In anticipation of the institution of these administrative proceedings, Respondent has submitted an Offer of Settlement, which the Commission has determined to accept. Solely for the purpose of these proceedings, and any other proceeding brought by or on behalf of the Commission, or in which the Commission is a party, and without admitting or denying the findings set forth below, except that he admits the Commission's finding that a Final Judgment of Permanent Injunction and Other Equitable Relief has been entered against him as set forth in Paragraph III.C below and admits the Commission's jurisdiction over him and over the subject matter of these proceedings, Respondent consents to the entry of this Order Instituting Proceedings, Making Findings, and Imposing Remedial Sanctions Pursuant to Rule 102(e) of the Commission's Rules of Practice ("Order").
The Commission makes the following findings:
A. Crone, 48, of Carrollton, Texas, became the chief financial officer ("CFO") of MAX Internet Communications, Inc. ("MAX") in May 1998, a position he held through January 2001. Crone has been a licensed CPA since 1975, and currently is licensed as a CPA in Texas.
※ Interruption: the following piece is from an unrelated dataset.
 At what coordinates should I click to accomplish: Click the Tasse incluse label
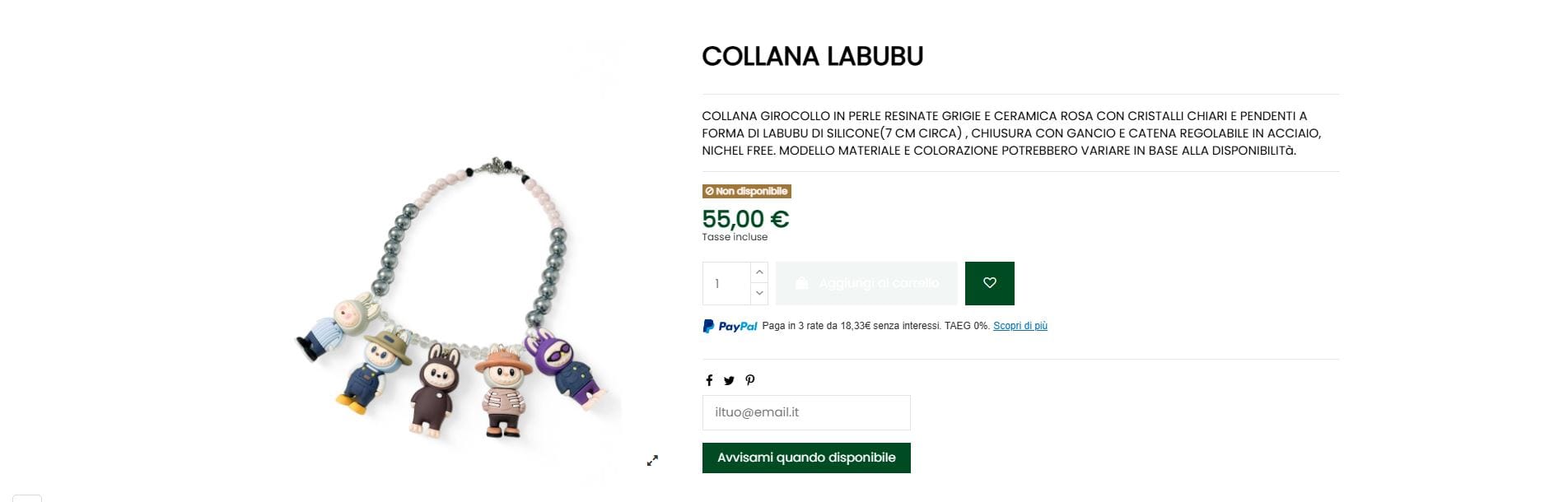point(735,237)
B. MAX is a Nevada corporation based in Dallas, Texas whose stock is registered with the Commission under Section 12(g) of the Securities Exchange Act of 1934 ("Exchange Act"). During the relevant period, MAX common stock traded first on the National Association of Securities Dealers OTC Bulletin Board and then on the Nasdaq. Nasdaq subsequently delisted MAX common stock.
C. On August 1, 2001, the Commission filed a complaint against Crone and others in the United States District Court for the Northern District of Texas, Dallas Division ("District Court"), SEC v. Larry Biggs, Jr., et al, Civ. No. 3-01CV1474D, (N.D. Tex.). Solely for the purpose of settling these proceedings, Crone consented to the entry of a Final Judgment of Permanent Injunction and Other Equitable Relief ("Final Judgment") against him, without admitting or denying the allegations of the complaint, except as to subject matter jurisdiction, which he admitted. On August 2, 2001, the District Court entered the Final Judgment, which permanently enjoins Crone from violating or aiding and abetting violations of Sections 10(b), 13(a), 13(b)(2) and 13(b)(5) of the Exchange Act and Rules 10b-5, 12b-20, 13b2-1 and 13b2-2 thereunder; and orders Crone to pay a civil penalty of $20,000.
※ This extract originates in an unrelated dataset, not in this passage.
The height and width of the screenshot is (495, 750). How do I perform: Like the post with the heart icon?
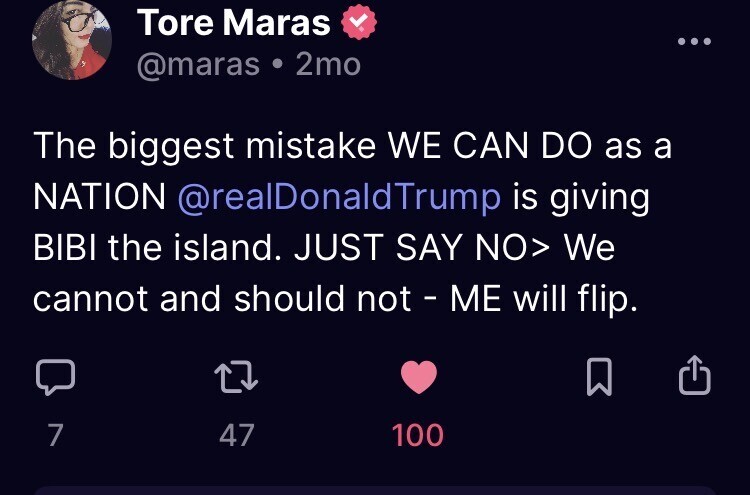418,377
D. The Commission's complaint alleges that while Crone was MAX's CFO, he participated in misconduct by which MAX grossly overstated revenues reported in financial statements filed with the Commission for the quarters ended September 30, 1999 ("September Quarter") and December 31, 1999 ("December Quarter").2 Specifically, the complaint alleges that Crone and others inflated MAX's sales for those quarters by 98% by recording sales not recognizable under Generally Accepted Accounting Principles ("GAAP"). For example, MAX recognized $2.6 million in total sales for the September Quarter. Of that amount, $1.5 million related to an alleged sale to a Brazilian company, through MAX's Brazilian subsidiary ("MAX Brazil"). The complaint alleges that Crone knew that no portion of that sale was delivered to the ultimate customer until late October 1999 - well after the September Quarter had ended - but nevertheless caused MAX to record the sale in its September Quarter financial statements.
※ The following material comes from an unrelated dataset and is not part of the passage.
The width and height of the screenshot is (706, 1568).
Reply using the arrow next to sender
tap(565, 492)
E. The complaint further alleges that an additional $1 million of reported September Quarter sales, purportedly to two United States computer product distributors, were not recognizable because the distributors had complete rights of return and had no obligation to pay for the goods until they were sold to third parties. Furthermore, MAX guaranteed one of these distributors that it would provide customers for up to half of its inventory of MAX's product. Under GAAP, a sale with a right of return cannot be recognized if, among other things, (i) the buyer has not paid the seller and has no obligation to pay until the product is resold, or (ii) the seller has "significant obligations for future performance to directly bring about resale of the product by the buyer." SFAS No. 48, ¶ 6(b, e). MAX's purported sales to the United States distributors plainly failed these criteria, facts the Commission's complaint alleges Crone knew by September 30, 1999. Yet Crone caused MAX to record these transactions as sales in its September Quarter financial statements.
F. Additionally, the complaint alleges that, during the December Quarter, Crone caused MAX to overstate reported sales by 99%. MAX reported sales in this quarter of $10.77 million, comprised almost entirely of two alleged South American sales. The larger of these, purportedly to the Brazilian government, made up approximately 60% of reported December Quarter sales. However, MAX never delivered the goods for these sales to the Brazilian government. Instead, they merely were parked at MAX Brazil (or stuck in Brazilian customs), which Crone knew in January 2000.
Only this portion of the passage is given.